## TASK BRIEF
Condense the paragraph beginning "If you don't have one" in the article on voter ID laws into a short bulleted list that keeps its main facts.

## TEXT UNDER STUDY
──────────────────────────────

Thursday, January 10, 2008

Supreme Court Weighs Voter ID Requirements

by Nina Totenberg - NPR - January 9, 2008
Morning Edition, January 9, 2008 · Politics is front and center at the Supreme Court on Wednesday, as the justices examine the constitutionality of laws requiring voters to show a government-issued photo ID in order to cast a ballot. Although 24 states have enacted such laws in recent years, Democrats contend that they suppress voter turnout.

Since the fateful 2000 election, Republicans in many states have pushed for voter ID laws to stave off what they see as a major problem: voter fraud through voter impersonation at the polls. But studies have shown the problem does not exist.

Tova Wang, a Democracy Fellow at The Century Foundation, co-authored research and filed a federally mandated report on the question.

"We found that although there is fraud in the system, it doesn't take place at the polling place," Wang says.

Royal Masset, a consultant who by his own estimate has been involved in some 5,000 Republican campaigns in Texas, agrees.

"My experience is that in-person voter fraud is nonexistent," he says. "It doesn't happen, and if you really analyze it, it makes no sense because who's going to take the risk of going to jail on something so blatant that maybe changes one vote?"

Voter fraud does exist, say the experts, but in more systematic ways, through ballot box stuffing, voter machine manipulation, registration list manipulation and absentee balloting.

Documents Required to Vote

Still, 24 states have passed some sort of voter ID law. Indiana's is the strictest: It requires anyone voting in person to present a current government photo ID.

If you don't have one, you can vote provisionally at the polls, but you must present the required ID at an appropriate government office within 10 days or your vote will not be counted. People who don't have IDs can get them free from the state, but they must have appropriate documents, such as a certified birth certificate, and other secondary proof.

The Democratic Party and the American Civil Liberties Union went to court seeking to block the law, noting that there is not a single recorded case of voter-impersonation fraud in Indiana's history. A federal appeals court acknowledged that the law poses a heavier burden on groups that tend to vote Democratic — minorities, the poor and the elderly. But, the court said, the burden is slight.

──────────────────────────────

## PROVIDED RECORDS
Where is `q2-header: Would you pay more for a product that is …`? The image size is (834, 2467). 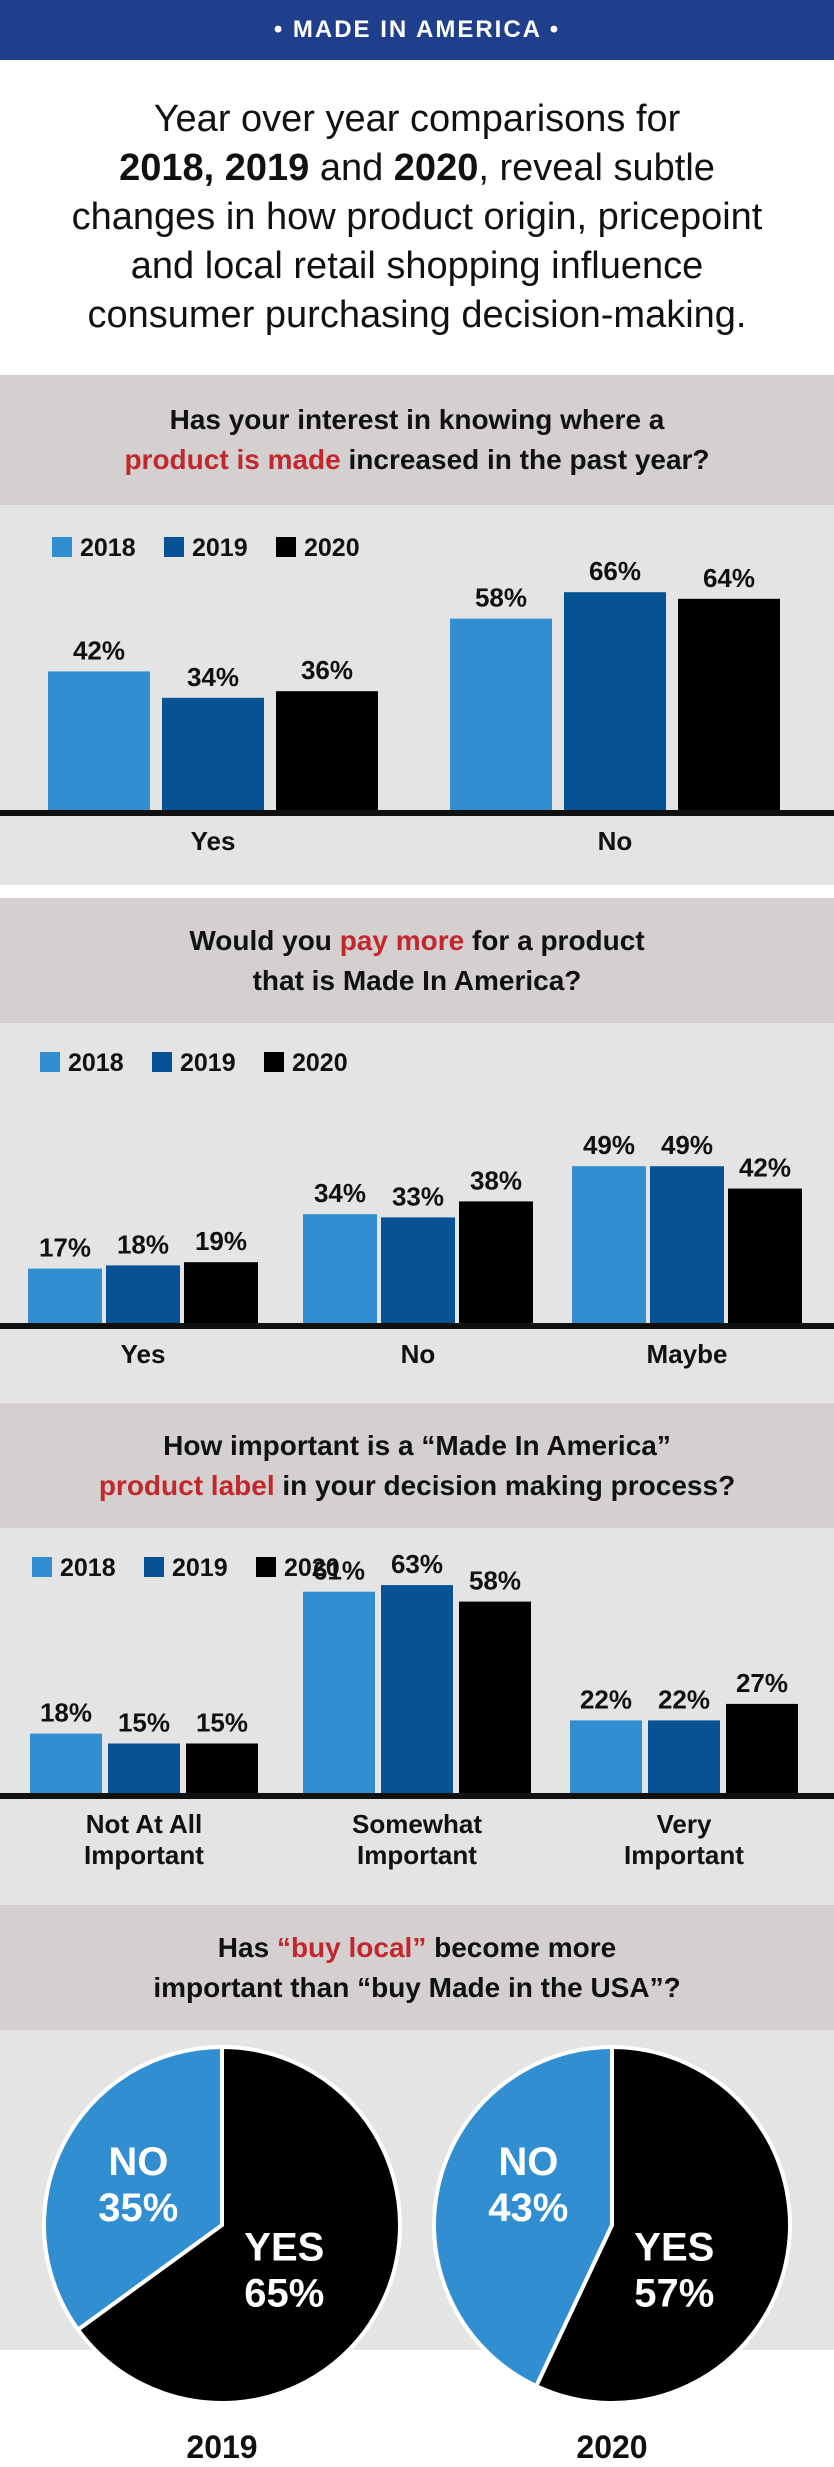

──────────────────────────────

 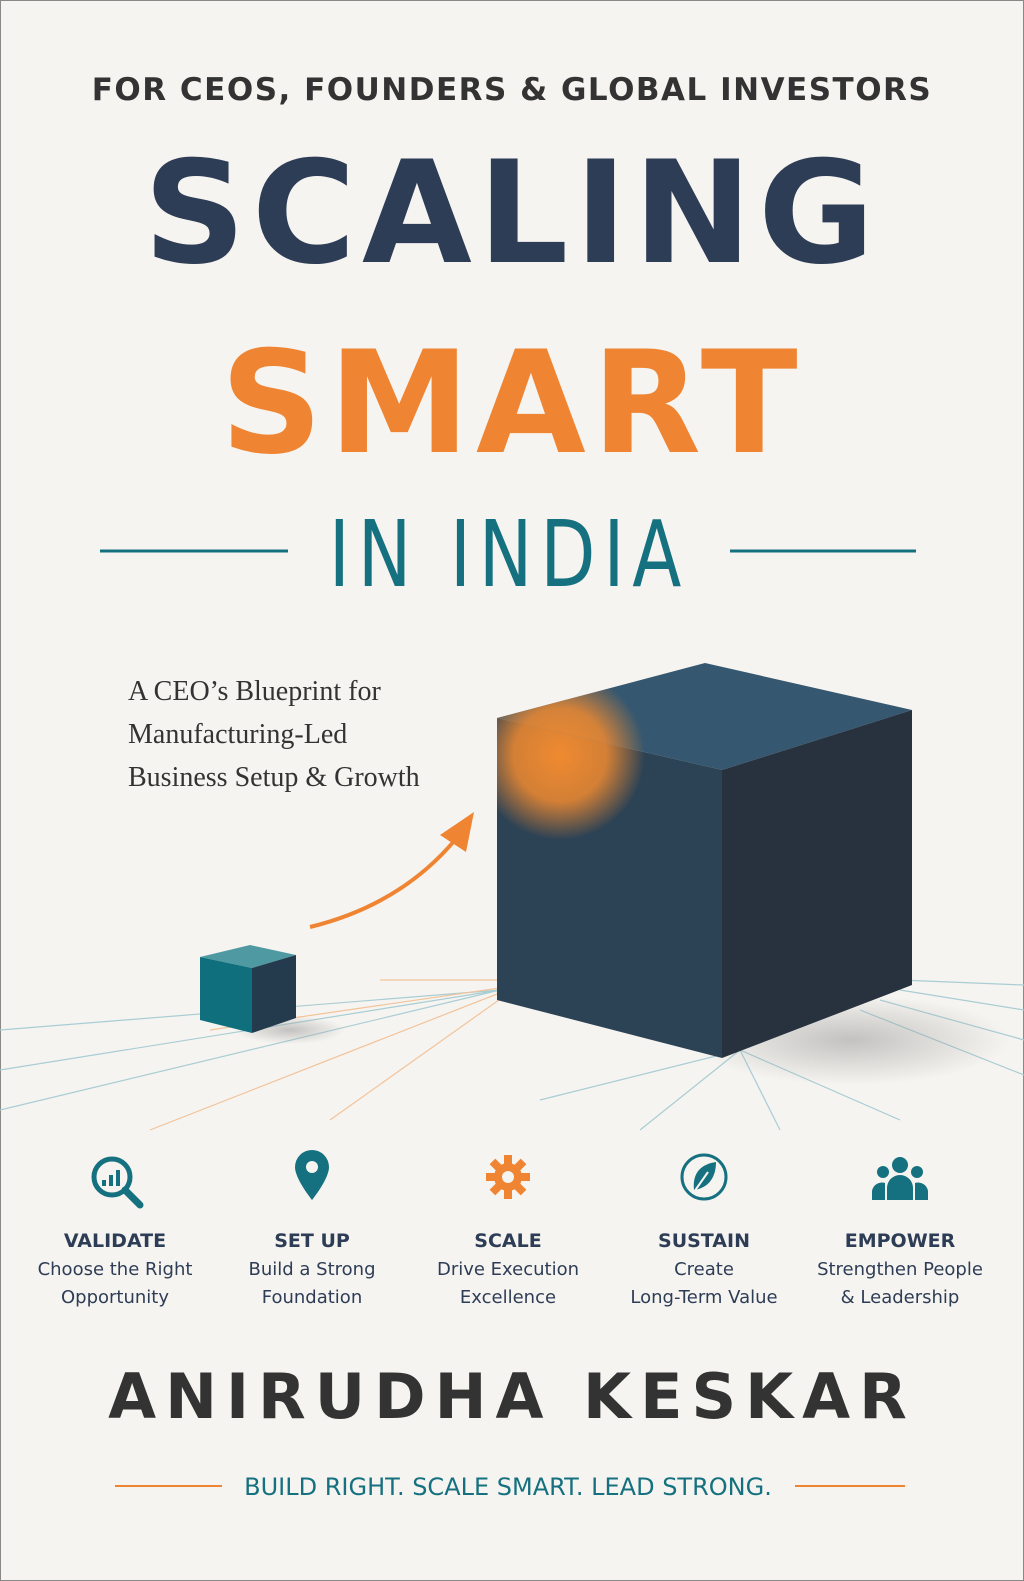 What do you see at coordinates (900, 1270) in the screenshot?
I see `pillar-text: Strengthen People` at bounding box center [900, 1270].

──────────────────────────────

## TASK RESPONSE
- A voter without the required ID may vote provisionally at the polls.
- That vote is counted only if the voter presents the required ID at an appropriate government office within 10 days.
- People without IDs can obtain them free from the state.
- To get one, they must supply appropriate documents, such as a certified birth certificate, along with other secondary proof.